[Data items]
***

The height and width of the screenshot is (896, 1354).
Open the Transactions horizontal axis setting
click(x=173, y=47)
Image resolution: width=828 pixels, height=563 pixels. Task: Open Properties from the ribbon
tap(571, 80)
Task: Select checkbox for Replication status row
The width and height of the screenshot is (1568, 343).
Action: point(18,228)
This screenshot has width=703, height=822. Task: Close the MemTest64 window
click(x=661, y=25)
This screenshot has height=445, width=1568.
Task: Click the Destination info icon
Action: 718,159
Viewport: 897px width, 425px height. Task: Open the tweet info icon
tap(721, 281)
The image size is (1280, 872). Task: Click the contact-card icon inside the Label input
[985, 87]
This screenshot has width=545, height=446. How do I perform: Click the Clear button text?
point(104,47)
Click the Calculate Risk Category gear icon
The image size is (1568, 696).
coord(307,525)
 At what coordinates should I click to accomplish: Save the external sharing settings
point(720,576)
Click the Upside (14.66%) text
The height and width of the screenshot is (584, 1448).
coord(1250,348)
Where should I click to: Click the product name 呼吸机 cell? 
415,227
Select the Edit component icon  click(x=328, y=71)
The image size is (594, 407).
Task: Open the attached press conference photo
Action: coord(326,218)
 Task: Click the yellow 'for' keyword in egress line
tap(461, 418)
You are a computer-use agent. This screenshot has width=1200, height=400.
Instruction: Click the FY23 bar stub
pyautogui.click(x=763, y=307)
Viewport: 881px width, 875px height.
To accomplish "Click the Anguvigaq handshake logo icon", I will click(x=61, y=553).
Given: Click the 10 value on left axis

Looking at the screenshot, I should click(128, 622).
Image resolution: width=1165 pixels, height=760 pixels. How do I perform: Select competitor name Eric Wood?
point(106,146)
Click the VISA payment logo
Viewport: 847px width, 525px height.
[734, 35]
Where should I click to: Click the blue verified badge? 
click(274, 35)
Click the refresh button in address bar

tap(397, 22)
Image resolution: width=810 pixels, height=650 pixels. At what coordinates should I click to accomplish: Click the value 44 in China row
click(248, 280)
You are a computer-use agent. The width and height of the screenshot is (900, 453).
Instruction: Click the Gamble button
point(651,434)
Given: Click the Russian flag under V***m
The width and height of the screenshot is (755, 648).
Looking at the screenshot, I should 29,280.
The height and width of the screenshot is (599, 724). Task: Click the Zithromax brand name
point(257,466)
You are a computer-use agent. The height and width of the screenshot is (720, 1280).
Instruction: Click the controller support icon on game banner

***

* _REQUIRED ACTION_
Nothing in the records may be left out; copy them all exactly.

* _ANSWER BOX_
The height and width of the screenshot is (896, 1354).
Open the Transactions horizontal axis setting
click(x=173, y=47)
Image resolution: width=828 pixels, height=563 pixels. Task: Open Properties from the ribbon
tap(571, 80)
Task: Select checkbox for Replication status row
The width and height of the screenshot is (1568, 343).
Action: point(18,228)
This screenshot has width=703, height=822. Task: Close the MemTest64 window
click(x=661, y=25)
This screenshot has height=445, width=1568.
Task: Click the Destination info icon
Action: 718,159
Viewport: 897px width, 425px height. Task: Open the tweet info icon
tap(721, 281)
The image size is (1280, 872). Task: Click the contact-card icon inside the Label input
[985, 87]
This screenshot has width=545, height=446. How do I perform: Click the Clear button text?
point(104,47)
Click the Calculate Risk Category gear icon
The image size is (1568, 696).
coord(307,525)
 At what coordinates should I click to accomplish: Save the external sharing settings
point(720,576)
Click the Upside (14.66%) text
The height and width of the screenshot is (584, 1448).
coord(1250,348)
Where should I click to: Click the product name 呼吸机 cell? 
415,227
Select the Edit component icon  click(x=328, y=71)
The image size is (594, 407).
Task: Open the attached press conference photo
Action: coord(326,218)
 Task: Click the yellow 'for' keyword in egress line
tap(461, 418)
You are a computer-use agent. This screenshot has width=1200, height=400.
Instruction: Click the FY23 bar stub
pyautogui.click(x=763, y=307)
Viewport: 881px width, 875px height.
To accomplish "Click the Anguvigaq handshake logo icon", I will click(x=61, y=553).
Given: Click the 10 value on left axis

Looking at the screenshot, I should click(128, 622).
Image resolution: width=1165 pixels, height=760 pixels. How do I perform: Select competitor name Eric Wood?
point(106,146)
Click the VISA payment logo
Viewport: 847px width, 525px height.
[734, 35]
Where should I click to: Click the blue verified badge? 
click(274, 35)
Click the refresh button in address bar

tap(397, 22)
Image resolution: width=810 pixels, height=650 pixels. At what coordinates should I click to accomplish: Click the value 44 in China row
click(248, 280)
You are a computer-use agent. The width and height of the screenshot is (900, 453).
Instruction: Click the Gamble button
point(651,434)
Given: Click the Russian flag under V***m
The width and height of the screenshot is (755, 648).
Looking at the screenshot, I should 29,280.
The height and width of the screenshot is (599, 724). Task: Click the Zithromax brand name
point(257,466)
You are a computer-use agent. The height and width of the screenshot is (720, 1280).
Instruction: Click the controller support icon on game banner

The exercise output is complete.